STUDY MATERIAL Start Marker
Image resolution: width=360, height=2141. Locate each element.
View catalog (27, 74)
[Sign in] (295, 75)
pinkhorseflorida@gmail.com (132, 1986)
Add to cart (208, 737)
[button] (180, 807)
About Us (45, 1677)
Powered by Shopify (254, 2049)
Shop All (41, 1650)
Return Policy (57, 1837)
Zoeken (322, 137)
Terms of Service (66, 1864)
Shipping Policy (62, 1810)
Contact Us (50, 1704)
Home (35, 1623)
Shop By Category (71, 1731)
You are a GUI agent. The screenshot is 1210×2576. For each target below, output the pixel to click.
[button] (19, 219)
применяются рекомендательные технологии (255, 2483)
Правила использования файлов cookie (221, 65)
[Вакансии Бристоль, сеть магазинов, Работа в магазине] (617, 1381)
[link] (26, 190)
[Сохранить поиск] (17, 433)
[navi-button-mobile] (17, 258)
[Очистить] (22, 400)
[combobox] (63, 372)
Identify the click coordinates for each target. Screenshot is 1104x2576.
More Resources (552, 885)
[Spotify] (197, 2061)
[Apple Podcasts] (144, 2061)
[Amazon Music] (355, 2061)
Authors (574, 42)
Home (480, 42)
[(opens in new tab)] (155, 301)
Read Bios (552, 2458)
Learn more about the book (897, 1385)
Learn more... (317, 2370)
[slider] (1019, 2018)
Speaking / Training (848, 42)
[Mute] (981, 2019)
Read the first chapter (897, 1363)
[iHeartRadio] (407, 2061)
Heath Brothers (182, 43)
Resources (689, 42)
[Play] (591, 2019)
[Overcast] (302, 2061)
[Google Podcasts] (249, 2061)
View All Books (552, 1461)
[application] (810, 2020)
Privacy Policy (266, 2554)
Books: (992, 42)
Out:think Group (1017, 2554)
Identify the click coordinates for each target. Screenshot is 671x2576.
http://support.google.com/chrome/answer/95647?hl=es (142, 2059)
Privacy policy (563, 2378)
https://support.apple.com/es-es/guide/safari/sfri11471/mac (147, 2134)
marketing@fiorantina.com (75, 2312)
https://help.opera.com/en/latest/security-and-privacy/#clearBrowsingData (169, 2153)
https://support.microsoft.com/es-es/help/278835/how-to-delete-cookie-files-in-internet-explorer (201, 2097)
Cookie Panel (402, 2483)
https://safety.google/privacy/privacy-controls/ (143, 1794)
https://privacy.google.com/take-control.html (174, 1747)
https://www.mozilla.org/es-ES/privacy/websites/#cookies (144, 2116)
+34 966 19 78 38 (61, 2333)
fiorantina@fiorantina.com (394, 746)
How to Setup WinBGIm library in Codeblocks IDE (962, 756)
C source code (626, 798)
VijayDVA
STUDY MATERIAL End Marker
*YOUR TASK*. In the records above, locate every line with the string "support" and copy it.

*RESPONSE TO THIS TASK*.
http://support.google.com/chrome/answer/95647?hl=es (142, 2059)
https://support.apple.com/es-es/guide/safari/sfri11471/mac (147, 2134)
https://support.microsoft.com/es-es/help/278835/how-to-delete-cookie-files-in-internet-explorer (201, 2097)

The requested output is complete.